Reproduce verbatim the lines of the material below, starting at the line with "Screen dimensions: 800x500" and ending at the line with "Image resolution: width=1422", both inclusive; skip the rest.

TASK INPUT:
--

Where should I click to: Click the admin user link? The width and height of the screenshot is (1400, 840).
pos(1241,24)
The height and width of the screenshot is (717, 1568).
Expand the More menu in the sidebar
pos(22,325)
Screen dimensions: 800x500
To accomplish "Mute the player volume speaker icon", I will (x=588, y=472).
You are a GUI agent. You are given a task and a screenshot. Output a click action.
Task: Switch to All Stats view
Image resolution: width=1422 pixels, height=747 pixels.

--

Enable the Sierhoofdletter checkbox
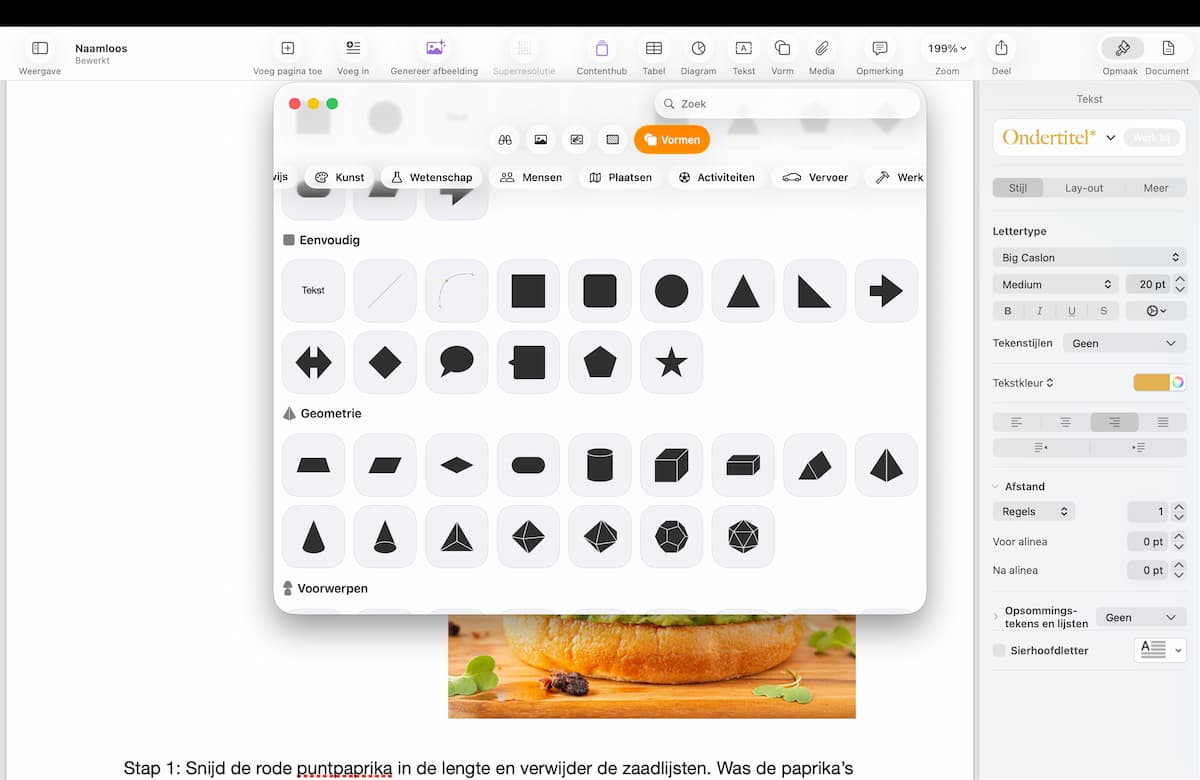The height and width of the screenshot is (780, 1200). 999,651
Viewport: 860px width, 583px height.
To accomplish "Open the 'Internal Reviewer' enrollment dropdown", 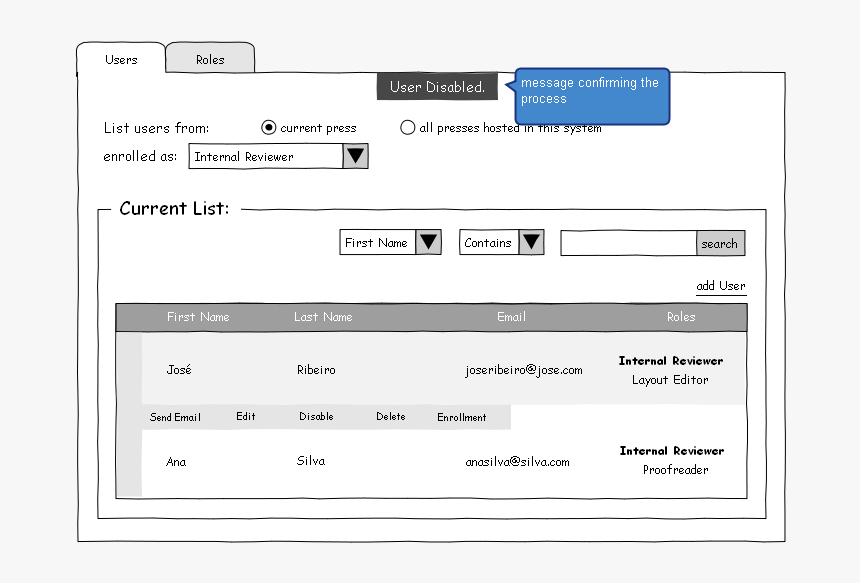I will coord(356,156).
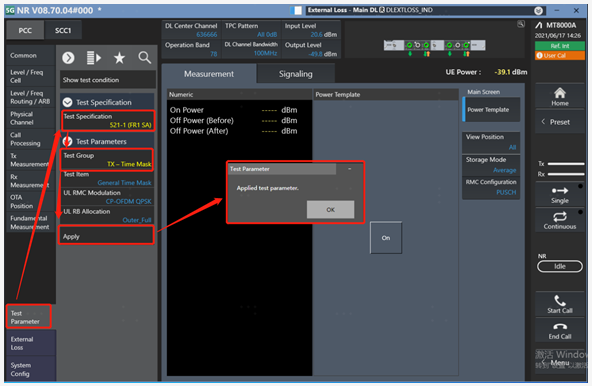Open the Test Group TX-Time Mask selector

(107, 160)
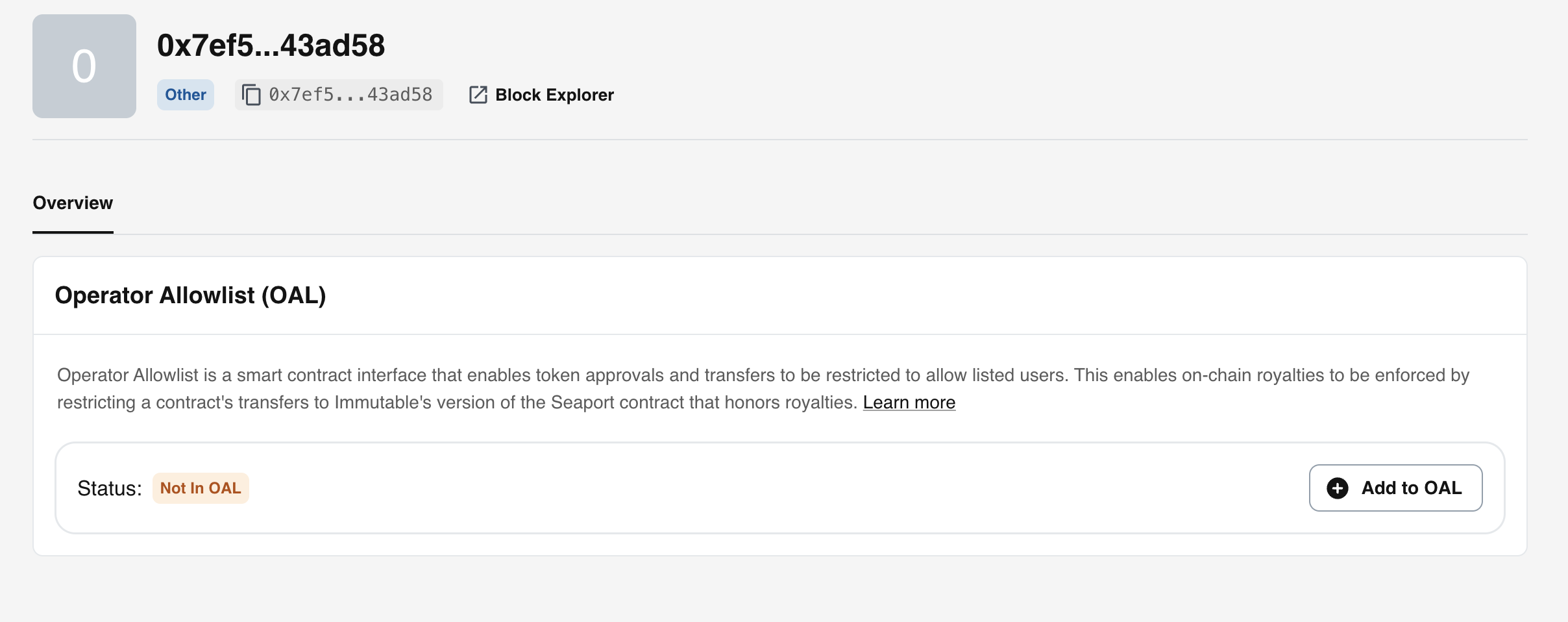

--

TASK OUTPUT:
Screen dimensions: 800x500
To accomplish "Mute the player volume speaker icon", I will (x=588, y=472).
You are a GUI agent. You are given a task and a screenshot. Output a click action.
Task: Switch to All Stats view
Image resolution: width=1422 pixels, height=747 pixels.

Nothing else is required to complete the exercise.